# DOCUMENT EXTRACT:
Science, Maths & Technology

### Become an OU student

Learn to code for data analysis

Start this free course now. Just create an account and sign in. Enrol and complete the course for a free statement of participation or digital badge if available.

# 2 Pivot tables

One of the most useful, if poorly understood, features offered by many spreadsheet applications is the ‘pivot table’.

Pivot tables provide a way of creating summary reports over particular parts of a dataset, reshaping the data into grouped rows, itemised columns, and summary values within each group and item.

The screenshot of the interactive pivot table shown below, based on a widget originally created by Nicolas Krutchen at Datacritic, contains a small fragment of the Comtrade data describing milk imports to the UK.

The pivot table is organised as follows:

You can see how the ‘Trade Flow’ and ‘Reporter’ columns are used to group the data, with each row representing a separate group. In addition, the values in the ‘Year’ column are broken out to create separate columns (although in this example there is only data for one year, and hence one ‘Year’ column, 2014). The function that is applied to the grouped data is a sum operation, and it is applied to the selected ‘Trade Value (US$)’ column in the original dataset. A marginal total value is calculated by summing across all the columns. The ‘Commodity’ and ‘Trade Value (US$)’ columns, while part of the original dataset, are not directly used to define the pivot table’s structure; that is, they are not used to set the row or column index header labels in the displayed pivot table.

In terms of the split-apply-combine pattern, the pivot table operates as follows:

• the column names from the original dataframe that are listed in the rows panel on the left hand side of the interactive pivot table split the data into a set of groups, with each row specifying a group
• the pivot table’s columns are set according to the unique values associated with the specified columns from the orignal dataframe; these break the data down into yet smaller groups that are associated with each cell.

# ACTIVITY 1:
Which column names from the original dataset does the pivot tables text mention? List every one.
# ACTIVITY 2:
In the pivot tables text, what function is applied to the grouped data?

# DATASET EXTRACT:

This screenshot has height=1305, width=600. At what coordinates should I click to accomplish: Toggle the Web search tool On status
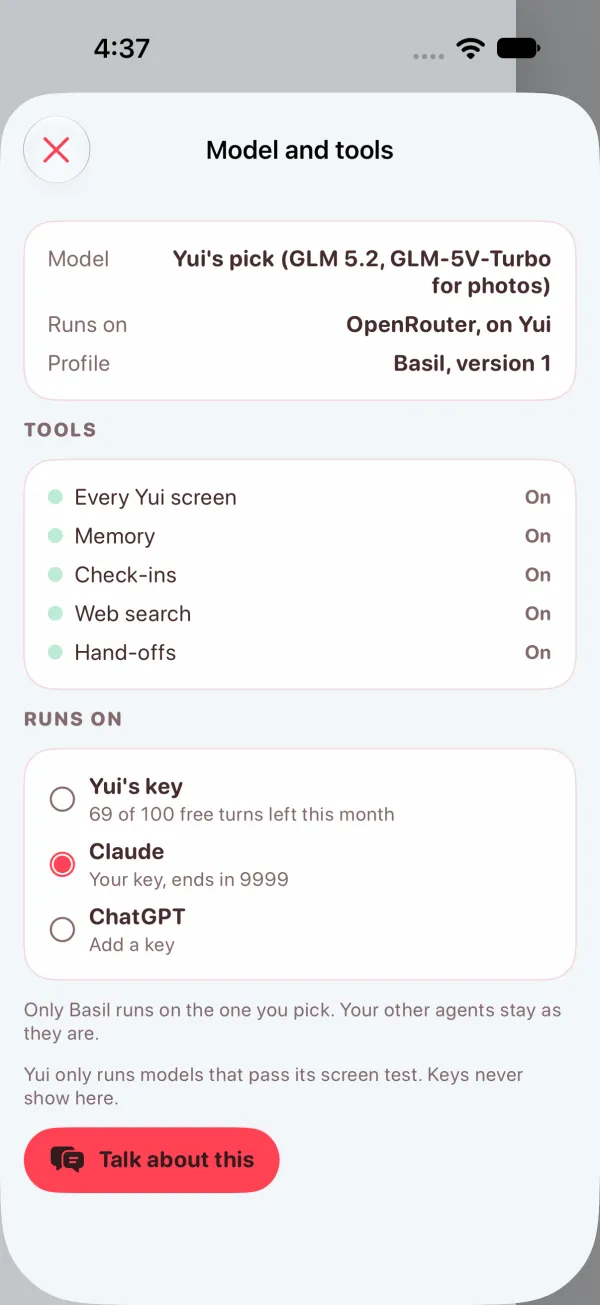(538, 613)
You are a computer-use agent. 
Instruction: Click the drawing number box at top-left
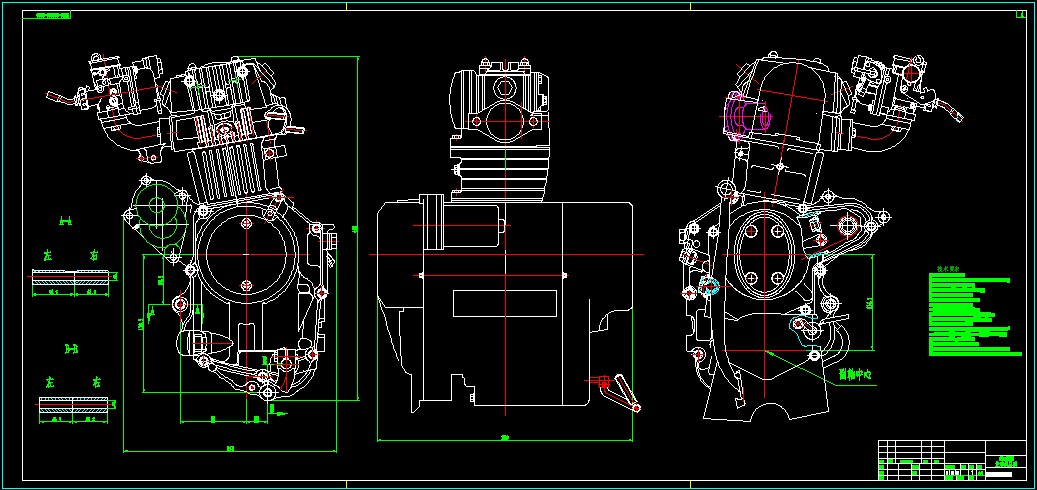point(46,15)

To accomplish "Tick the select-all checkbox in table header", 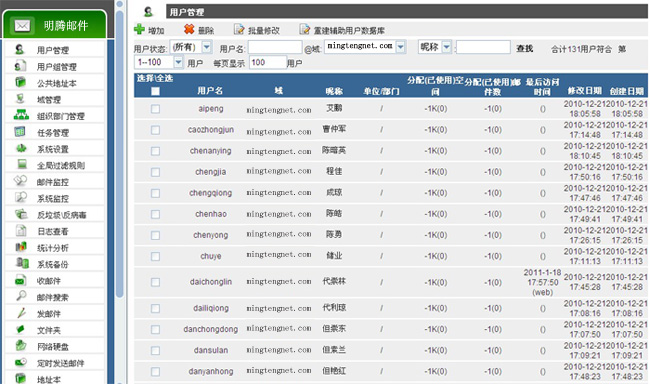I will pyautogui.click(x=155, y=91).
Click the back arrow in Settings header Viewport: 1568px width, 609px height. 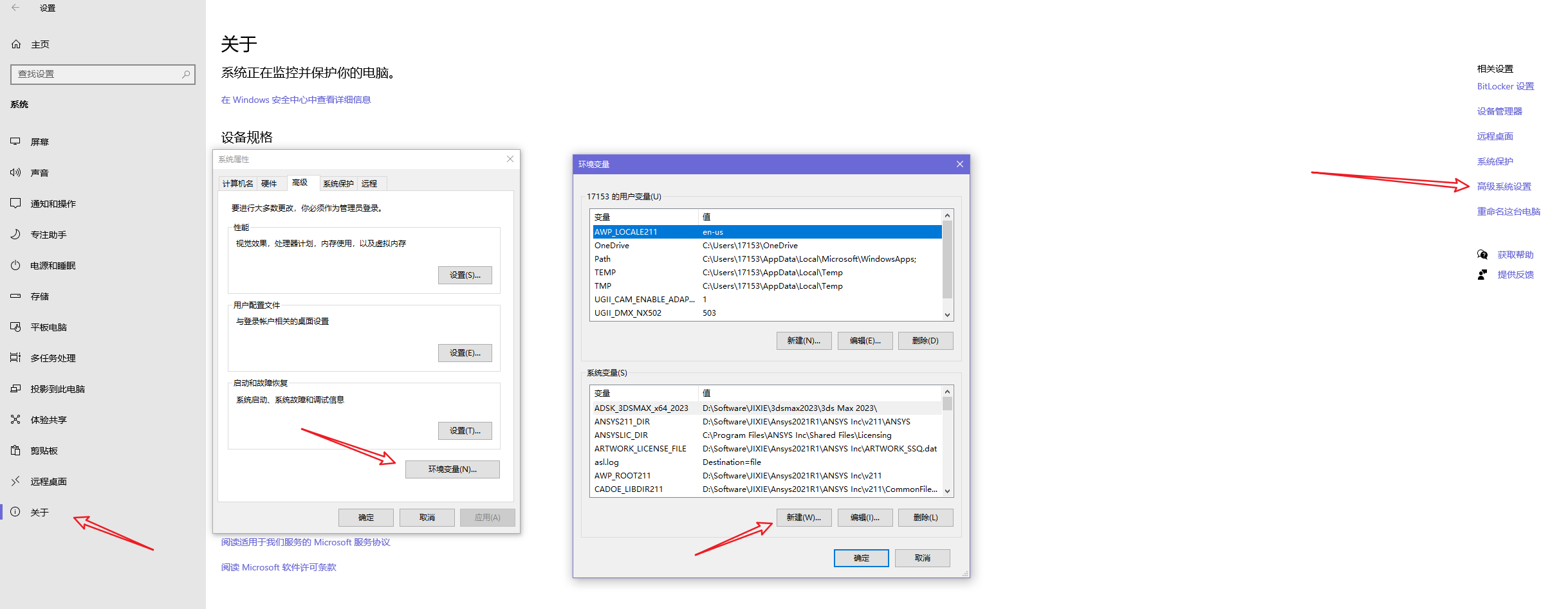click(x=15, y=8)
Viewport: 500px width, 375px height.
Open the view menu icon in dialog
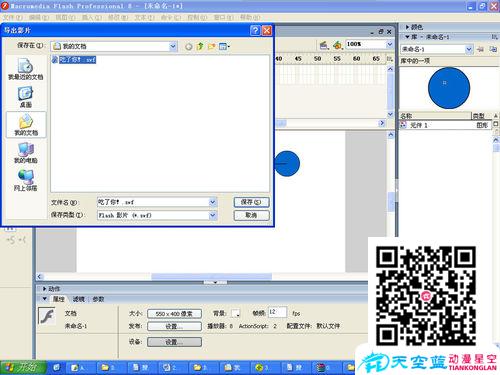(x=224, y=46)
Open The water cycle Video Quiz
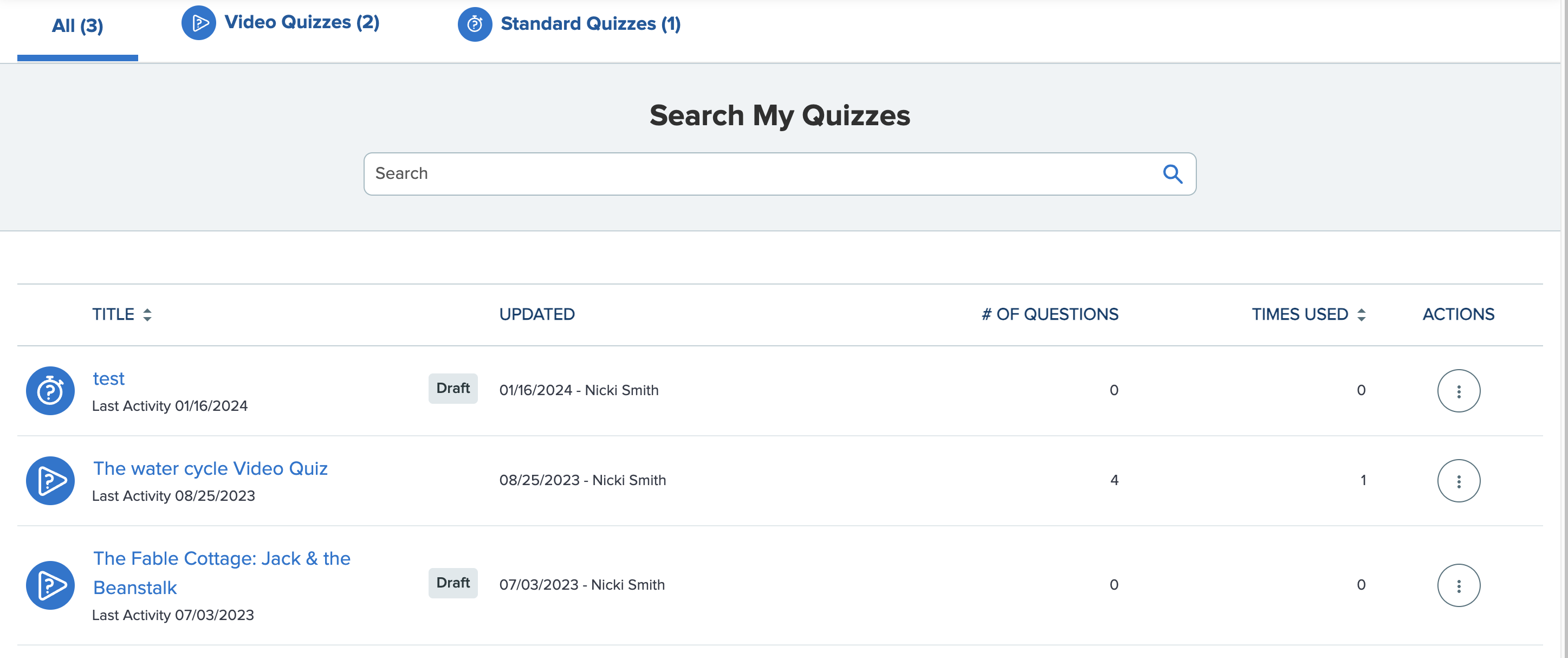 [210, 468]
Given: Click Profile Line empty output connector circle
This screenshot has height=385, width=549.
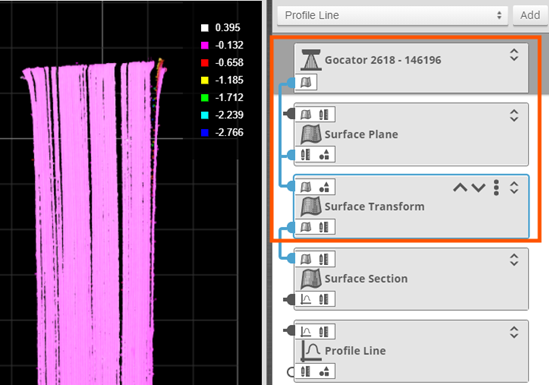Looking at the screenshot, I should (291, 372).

# PROBLEM SOLUTION 1:
- Trade Flow
- Reporter
- Year
- Trade Value (US$)
- Commodity

# PROBLEM SOLUTION 2:
A sum operation, applied to the 'Trade Value (US$)' column.